Gun control supporters take part in a candlelight vigil at Lafayette Square across from the White House. Twenty-seven people, including the shooter, were killed on December 14 at Sandy Hook Elementary School in Newtown, Connecticut. (Dec. 15, 2012) Credit: Getty Images

Our flag stands at half mast, from American Samoa to Maine. It will remain there until sunset Tuesday under orders from the president.

Then, at first light Wednesday, Old Glory will be raised in school yards across America again, and the business of the nation will begin anew.

It seems wrong.

All stories come and go. All news cycles end. But the bewilderment that must have been on the faces of those little children in Newtown last Friday morning demands that we fight to keep this tragedy alive, however painful.

The nation can't move on until it decides to do something about Newtown. If it doesn't, it's not the country we know anymore.

We are a land of good people, of good parents. We often disagree with one another. Sometimes fiercely. But we all care about children. They are our common bond, and the fight over gun laws in America now involves them.

If the massacre at Sandy Hook Elementary had been carried out by terrorists -- as happened at a grammar school in Russia in 2004 -- we would be drawing up war plans. I bet a million Americans would volunteer to hunt down the perpetrators.

This isn't so easy. The perpetrators are our own.

Yes, guns don't kill people, people do. But the guns and high-capacity rifle clips being sold in this country today are making it too easy to kill a lot of people quickly. And young men with serious problems are routinely getting their hands on them.

Yes, guns aren't the only weapons that can kill en masse. A glass Coke bottle, a rag, and a dollar's worth of gasoline could have killed just as many people in that Aurora, Colo., movie theater as the gunman's AR-15.
But there's something about gun rage in particular that has captured the imagination of twisted individuals in this country, and a small percentage of them are acting out their fantasies with appalling effect. Just look at the clothes they wear to the killings. In case after case, these young men are deeply juvenile faux military.

There's a time for politics and a time for healing when tragedies like this occur. The rise of American flag Wednesday morning sounds like a pretty good time for the politics to begin. Sandy Hook Elementary demands politicization.

The debate should begin on one end with repeal of the Second Amendment and on the other with the status quo. And it should go on until some resolution occurs — at a minimum, substantive action on high-capacity magazines, Hollywood and video-game violence, and waiting-period laws for long guns. The Sandy Hook Elementary children deserve a billion words of debate and more.
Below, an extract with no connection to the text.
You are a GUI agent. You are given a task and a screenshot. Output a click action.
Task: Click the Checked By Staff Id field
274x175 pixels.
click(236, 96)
I was in a school Saturday for a dance performance that included my 6-year-old daughter, a little girl I had hoped to raise in Newtown, Conn. Newtown was my fantasy town, with its quaint general store, New England church steeples and a towering flagpole in its center. I dragged my wife to see homes there in 2006 and 2007, to feel the place's hot-chocolate-in-winter wholesomeness. But in the end, it was too far from New York City for us, and we settled in Westchester instead.

As I watched the little ones shine on stage Saturday, and at the joy their parents felt in seeing them, I couldn't stop thinking about wrapped Christmas presents, the ones that must be hidden away in the closets and attics of shattered Newtown homes.

The Sandy Hook killings are unbearable. We must find a way to bring some good from them.

William F. B. O'Reilly is a Newsday columnist and a Republican political consultant.